Evaluation of symptomatic small bowel stricture in Crohn’s disease by double-balloon endoscopy
1. Double-balloon enteroscopy (DBE) has a high diagnostic yield for small-bowel strictures in Crohn’s disease (CD) patients, with no difference in accuracy depending on low or high symptom severity.
Evidence Rating Level: 2 (Good)
Strictures occur in an estimated 15-30% of Crohn’s Disease (CD) patients within the first 10 years after diagnosis. Several methods have been developed for evaluating small-bowel strictures, including computed tomography enterography (CTE) and double-balloon enteroscopy (DBE). CTE is very effective at detecting small-bowel disease, with a sensitivity and specificity of 83% and 88% respectively.

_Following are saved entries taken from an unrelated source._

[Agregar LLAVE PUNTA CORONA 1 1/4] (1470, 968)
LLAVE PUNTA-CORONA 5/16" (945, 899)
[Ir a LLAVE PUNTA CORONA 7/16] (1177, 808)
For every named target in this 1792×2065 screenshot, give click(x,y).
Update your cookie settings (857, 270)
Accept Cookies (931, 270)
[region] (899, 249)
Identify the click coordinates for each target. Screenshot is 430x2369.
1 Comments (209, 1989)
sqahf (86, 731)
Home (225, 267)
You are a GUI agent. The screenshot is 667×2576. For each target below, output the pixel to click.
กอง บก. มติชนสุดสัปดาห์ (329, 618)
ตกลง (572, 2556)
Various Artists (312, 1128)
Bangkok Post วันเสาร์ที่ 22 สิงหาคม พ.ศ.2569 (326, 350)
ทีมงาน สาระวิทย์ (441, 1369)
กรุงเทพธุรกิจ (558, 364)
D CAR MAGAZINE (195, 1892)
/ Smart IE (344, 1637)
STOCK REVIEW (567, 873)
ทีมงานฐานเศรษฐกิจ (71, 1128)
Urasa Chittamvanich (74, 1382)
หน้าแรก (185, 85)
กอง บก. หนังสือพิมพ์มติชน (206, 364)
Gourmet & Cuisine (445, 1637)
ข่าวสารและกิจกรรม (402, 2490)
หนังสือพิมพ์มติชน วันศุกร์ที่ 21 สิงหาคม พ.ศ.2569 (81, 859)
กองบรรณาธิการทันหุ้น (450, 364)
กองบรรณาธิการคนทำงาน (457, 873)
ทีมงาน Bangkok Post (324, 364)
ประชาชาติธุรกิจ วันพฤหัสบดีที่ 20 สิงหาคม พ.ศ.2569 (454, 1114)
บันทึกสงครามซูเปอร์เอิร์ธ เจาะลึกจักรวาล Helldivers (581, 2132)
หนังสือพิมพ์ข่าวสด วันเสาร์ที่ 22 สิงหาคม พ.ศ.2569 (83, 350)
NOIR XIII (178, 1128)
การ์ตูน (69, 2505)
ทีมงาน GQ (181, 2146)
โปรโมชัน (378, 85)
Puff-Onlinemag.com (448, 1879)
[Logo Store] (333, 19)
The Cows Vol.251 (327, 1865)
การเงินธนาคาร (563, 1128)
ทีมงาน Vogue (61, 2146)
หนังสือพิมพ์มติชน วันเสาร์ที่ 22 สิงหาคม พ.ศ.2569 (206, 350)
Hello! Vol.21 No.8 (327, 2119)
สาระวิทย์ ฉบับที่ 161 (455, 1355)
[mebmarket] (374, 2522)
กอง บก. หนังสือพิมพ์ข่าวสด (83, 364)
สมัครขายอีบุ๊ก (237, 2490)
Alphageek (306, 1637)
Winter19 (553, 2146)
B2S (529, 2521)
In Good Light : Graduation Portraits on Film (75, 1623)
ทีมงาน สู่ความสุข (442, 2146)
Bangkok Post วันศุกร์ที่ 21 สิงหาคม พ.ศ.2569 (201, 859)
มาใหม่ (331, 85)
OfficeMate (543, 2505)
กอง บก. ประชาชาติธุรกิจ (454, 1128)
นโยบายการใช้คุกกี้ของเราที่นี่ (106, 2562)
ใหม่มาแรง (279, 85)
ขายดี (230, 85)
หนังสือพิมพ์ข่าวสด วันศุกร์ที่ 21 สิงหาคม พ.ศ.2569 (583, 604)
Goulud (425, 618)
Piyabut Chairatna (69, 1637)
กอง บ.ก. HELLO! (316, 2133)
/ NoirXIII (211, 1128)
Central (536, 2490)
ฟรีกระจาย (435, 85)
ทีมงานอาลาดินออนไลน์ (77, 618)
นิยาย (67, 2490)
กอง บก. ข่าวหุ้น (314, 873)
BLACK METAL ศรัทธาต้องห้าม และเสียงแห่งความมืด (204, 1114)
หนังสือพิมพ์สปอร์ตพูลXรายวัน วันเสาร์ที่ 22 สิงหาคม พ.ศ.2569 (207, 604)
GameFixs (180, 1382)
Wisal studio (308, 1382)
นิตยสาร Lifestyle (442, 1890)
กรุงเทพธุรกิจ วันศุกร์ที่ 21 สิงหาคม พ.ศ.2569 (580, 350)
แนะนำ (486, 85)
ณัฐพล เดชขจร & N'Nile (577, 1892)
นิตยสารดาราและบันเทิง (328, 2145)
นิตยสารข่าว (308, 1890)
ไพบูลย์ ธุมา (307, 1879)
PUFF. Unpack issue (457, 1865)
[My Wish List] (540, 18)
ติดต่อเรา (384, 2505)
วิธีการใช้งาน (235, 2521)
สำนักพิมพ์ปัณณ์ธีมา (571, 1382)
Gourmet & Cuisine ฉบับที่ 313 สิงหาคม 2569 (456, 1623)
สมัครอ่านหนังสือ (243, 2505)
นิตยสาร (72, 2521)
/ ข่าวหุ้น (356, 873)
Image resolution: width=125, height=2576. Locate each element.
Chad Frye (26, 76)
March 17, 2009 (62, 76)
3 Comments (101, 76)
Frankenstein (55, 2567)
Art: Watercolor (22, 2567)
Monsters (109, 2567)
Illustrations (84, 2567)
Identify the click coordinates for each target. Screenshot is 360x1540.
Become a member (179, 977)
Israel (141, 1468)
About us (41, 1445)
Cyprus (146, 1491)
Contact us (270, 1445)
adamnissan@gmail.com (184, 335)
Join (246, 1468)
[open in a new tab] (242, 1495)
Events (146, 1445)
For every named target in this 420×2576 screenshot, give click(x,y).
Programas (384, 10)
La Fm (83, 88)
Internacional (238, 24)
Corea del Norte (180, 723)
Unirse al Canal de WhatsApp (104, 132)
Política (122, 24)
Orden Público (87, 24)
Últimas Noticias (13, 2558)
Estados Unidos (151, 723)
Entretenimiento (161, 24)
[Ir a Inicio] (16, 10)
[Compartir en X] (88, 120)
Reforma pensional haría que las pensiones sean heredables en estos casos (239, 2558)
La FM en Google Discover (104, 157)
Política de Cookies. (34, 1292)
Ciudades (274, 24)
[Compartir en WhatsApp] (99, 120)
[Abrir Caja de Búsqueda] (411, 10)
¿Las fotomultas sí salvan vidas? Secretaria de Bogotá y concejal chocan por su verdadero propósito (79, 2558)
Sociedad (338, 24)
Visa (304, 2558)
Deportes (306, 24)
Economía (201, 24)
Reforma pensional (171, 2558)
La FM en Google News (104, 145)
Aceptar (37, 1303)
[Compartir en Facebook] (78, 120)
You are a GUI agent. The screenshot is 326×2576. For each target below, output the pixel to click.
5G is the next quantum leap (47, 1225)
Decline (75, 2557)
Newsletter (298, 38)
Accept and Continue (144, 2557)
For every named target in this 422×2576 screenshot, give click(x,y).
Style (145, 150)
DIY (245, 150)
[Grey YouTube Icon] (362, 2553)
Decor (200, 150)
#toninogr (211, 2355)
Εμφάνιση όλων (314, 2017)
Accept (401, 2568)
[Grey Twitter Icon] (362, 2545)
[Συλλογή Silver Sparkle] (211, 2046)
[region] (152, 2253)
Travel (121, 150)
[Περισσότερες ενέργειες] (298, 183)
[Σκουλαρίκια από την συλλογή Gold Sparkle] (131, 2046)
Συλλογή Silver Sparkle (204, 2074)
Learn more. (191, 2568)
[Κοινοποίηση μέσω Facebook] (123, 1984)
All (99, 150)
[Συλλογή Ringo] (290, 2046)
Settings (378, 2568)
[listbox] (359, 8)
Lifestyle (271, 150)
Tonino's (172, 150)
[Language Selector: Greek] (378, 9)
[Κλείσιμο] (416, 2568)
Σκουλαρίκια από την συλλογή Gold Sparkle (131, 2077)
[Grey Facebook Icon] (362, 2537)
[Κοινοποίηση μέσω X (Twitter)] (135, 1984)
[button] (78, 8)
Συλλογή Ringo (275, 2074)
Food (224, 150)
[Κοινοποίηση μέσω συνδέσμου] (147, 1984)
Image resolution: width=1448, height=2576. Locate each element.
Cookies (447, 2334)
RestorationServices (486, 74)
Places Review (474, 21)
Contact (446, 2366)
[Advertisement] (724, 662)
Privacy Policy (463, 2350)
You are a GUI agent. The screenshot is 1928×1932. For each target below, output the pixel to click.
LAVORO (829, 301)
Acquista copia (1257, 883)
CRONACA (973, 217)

Meanwhile, DBE has the benefit of allowing direct visualization while obtaining biopsies for histopathologic analysis. However, the relationship between symptom severity and the strictures detected through DBE is unknown. Therefore, this prospective cohort study aimed to determine the detection rate of DBE for CD patients with small-bowel symptomatic strictures. The study participants were enrolled from a single centre in China. All received both CTE and DBE, within one month of each other. The symptom severity was assessed through the Crohn’s Disease Obstructive Score (CDOS), with patients divided into low severity (scores 1-3) and high severity (scores 4-6). In total, there were 165 CD patients included, 42.4% of whom had low severity symptoms. The study found that detection rates of 92.7% and 85.5% through DBE and CTE respectively. For DBE, the rates were 91.4% and 94.7% in the low severity and high severity groups respectively (p = 0.13), whereas for CTE, the detection rate was greater in the high severity than the low severity group (90.1% and 75.9% respectively, p = 0.01). Overall, this study demonstrated that DBE is a very effective method for diagnosing small-bowel strictures in CD patients, with no difference depending on symptom severity.